Problem requirements: Every record below should be printed exactly as given.

[Saved data entries]

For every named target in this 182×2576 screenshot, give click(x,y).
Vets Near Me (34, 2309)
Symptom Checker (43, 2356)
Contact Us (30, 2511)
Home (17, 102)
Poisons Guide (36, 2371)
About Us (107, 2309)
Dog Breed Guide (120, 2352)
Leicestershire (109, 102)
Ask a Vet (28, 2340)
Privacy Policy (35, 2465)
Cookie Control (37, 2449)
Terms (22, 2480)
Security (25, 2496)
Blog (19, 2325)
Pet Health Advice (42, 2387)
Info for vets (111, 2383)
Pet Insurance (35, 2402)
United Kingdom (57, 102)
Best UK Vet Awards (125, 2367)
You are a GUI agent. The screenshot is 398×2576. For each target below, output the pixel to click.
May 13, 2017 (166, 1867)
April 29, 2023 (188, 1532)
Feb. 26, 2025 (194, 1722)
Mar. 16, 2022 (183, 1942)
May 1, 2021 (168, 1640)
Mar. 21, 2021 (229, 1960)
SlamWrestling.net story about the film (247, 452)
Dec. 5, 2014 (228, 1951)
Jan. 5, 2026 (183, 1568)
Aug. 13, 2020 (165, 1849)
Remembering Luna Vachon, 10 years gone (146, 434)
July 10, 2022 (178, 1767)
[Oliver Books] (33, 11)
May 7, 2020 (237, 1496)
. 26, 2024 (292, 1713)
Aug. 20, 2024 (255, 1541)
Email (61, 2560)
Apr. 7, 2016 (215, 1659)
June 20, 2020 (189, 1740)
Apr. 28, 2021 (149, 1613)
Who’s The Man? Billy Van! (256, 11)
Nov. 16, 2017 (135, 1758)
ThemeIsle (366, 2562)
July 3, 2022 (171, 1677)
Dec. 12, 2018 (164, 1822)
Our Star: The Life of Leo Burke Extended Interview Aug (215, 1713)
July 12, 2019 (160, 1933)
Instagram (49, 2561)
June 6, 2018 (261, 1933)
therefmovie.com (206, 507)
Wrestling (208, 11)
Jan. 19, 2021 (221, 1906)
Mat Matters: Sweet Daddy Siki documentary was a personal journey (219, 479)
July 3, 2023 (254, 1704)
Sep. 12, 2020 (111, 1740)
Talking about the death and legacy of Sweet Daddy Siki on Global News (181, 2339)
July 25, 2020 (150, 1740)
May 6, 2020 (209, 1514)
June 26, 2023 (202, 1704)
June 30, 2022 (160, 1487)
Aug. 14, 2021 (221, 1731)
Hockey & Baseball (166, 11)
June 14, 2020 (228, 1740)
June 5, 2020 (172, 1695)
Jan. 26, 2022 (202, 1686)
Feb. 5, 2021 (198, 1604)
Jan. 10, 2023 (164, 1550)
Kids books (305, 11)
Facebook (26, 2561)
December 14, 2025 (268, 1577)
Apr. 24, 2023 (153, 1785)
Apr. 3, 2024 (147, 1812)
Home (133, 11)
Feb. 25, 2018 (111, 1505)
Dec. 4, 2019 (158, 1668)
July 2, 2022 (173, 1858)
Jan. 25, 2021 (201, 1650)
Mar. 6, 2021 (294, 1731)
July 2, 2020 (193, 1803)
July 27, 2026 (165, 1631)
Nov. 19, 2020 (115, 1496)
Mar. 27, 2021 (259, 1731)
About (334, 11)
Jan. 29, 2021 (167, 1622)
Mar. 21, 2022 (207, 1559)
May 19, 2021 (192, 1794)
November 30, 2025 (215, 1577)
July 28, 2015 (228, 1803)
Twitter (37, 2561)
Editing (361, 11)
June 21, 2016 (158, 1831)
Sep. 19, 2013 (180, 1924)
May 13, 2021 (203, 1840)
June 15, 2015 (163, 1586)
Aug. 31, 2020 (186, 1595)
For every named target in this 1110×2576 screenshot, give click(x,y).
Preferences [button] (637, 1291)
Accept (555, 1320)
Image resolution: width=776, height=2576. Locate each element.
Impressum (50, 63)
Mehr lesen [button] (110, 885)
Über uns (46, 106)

Your response:
For every named target in this 182×2576 screenshot, give click(x,y).
Vets Near Me (34, 2309)
Symptom Checker (43, 2356)
Contact Us (30, 2511)
Home (17, 102)
Poisons Guide (36, 2371)
About Us (107, 2309)
Dog Breed Guide (120, 2352)
Leicestershire (109, 102)
Ask a Vet (28, 2340)
Privacy Policy (35, 2465)
Cookie Control (37, 2449)
Terms (22, 2480)
Security (25, 2496)
Blog (19, 2325)
Pet Health Advice (42, 2387)
Info for vets (111, 2383)
Pet Insurance (35, 2402)
United Kingdom (57, 102)
Best UK Vet Awards (125, 2367)
You are a GUI agent. The screenshot is 398×2576. For each target below, output the pixel to click.
May 13, 2017 (166, 1867)
April 29, 2023 (188, 1532)
Feb. 26, 2025 (194, 1722)
Mar. 16, 2022 (183, 1942)
May 1, 2021 (168, 1640)
Mar. 21, 2021 (229, 1960)
SlamWrestling.net story about the film (247, 452)
Dec. 5, 2014 (228, 1951)
Jan. 5, 2026 (183, 1568)
Aug. 13, 2020 (165, 1849)
Remembering Luna Vachon, 10 years gone (146, 434)
July 10, 2022 (178, 1767)
[Oliver Books] (33, 11)
May 7, 2020 (237, 1496)
. 26, 2024 (292, 1713)
Aug. 20, 2024 (255, 1541)
Email (61, 2560)
Apr. 7, 2016 (215, 1659)
June 20, 2020 (189, 1740)
Apr. 28, 2021 (149, 1613)
Who’s The Man? Billy Van! (256, 11)
Nov. 16, 2017 (135, 1758)
ThemeIsle (366, 2562)
July 3, 2022 (171, 1677)
Dec. 12, 2018 (164, 1822)
Our Star: The Life of Leo Burke Extended Interview Aug (215, 1713)
July 12, 2019 (160, 1933)
Instagram (49, 2561)
June 6, 2018 (261, 1933)
therefmovie.com (206, 507)
Wrestling (208, 11)
Jan. 19, 2021 (221, 1906)
Mat Matters: Sweet Daddy Siki documentary was a personal journey (219, 479)
July 3, 2023 (254, 1704)
Sep. 12, 2020 (111, 1740)
Talking about the death and legacy of Sweet Daddy Siki on Global News (181, 2339)
July 25, 2020 (150, 1740)
May 6, 2020 (209, 1514)
June 26, 2023 (202, 1704)
June 30, 2022 (160, 1487)
Aug. 14, 2021 (221, 1731)
Hockey & Baseball (166, 11)
June 14, 2020 (228, 1740)
June 5, 2020 (172, 1695)
Jan. 26, 2022 (202, 1686)
Feb. 5, 2021 (198, 1604)
Jan. 10, 2023 (164, 1550)
Kids books (305, 11)
Facebook (26, 2561)
December 14, 2025 (268, 1577)
Apr. 24, 2023 (153, 1785)
Apr. 3, 2024 (147, 1812)
Home (133, 11)
Feb. 25, 2018 (111, 1505)
Dec. 4, 2019 (158, 1668)
July 2, 2022 (173, 1858)
Jan. 25, 2021 (201, 1650)
Mar. 6, 2021 (294, 1731)
July 2, 2020 (193, 1803)
July 27, 2026 (165, 1631)
Nov. 19, 2020 (115, 1496)
Mar. 27, 2021 (259, 1731)
About (334, 11)
Jan. 29, 2021 (167, 1622)
Mar. 21, 2022 (207, 1559)
May 19, 2021 (192, 1794)
November 30, 2025 (215, 1577)
July 28, 2015 (228, 1803)
Twitter (37, 2561)
Editing (361, 11)
June 21, 2016 (158, 1831)
Sep. 19, 2013 (180, 1924)
May 13, 2021 (203, 1840)
June 15, 2015 (163, 1586)
Aug. 31, 2020 (186, 1595)
For every named target in this 1110×2576 screenshot, give click(x,y).
Preferences [button] (637, 1291)
Accept (555, 1320)
Image resolution: width=776, height=2576. Locate each element.
Impressum (50, 63)
Mehr lesen [button] (110, 885)
Über uns (46, 106)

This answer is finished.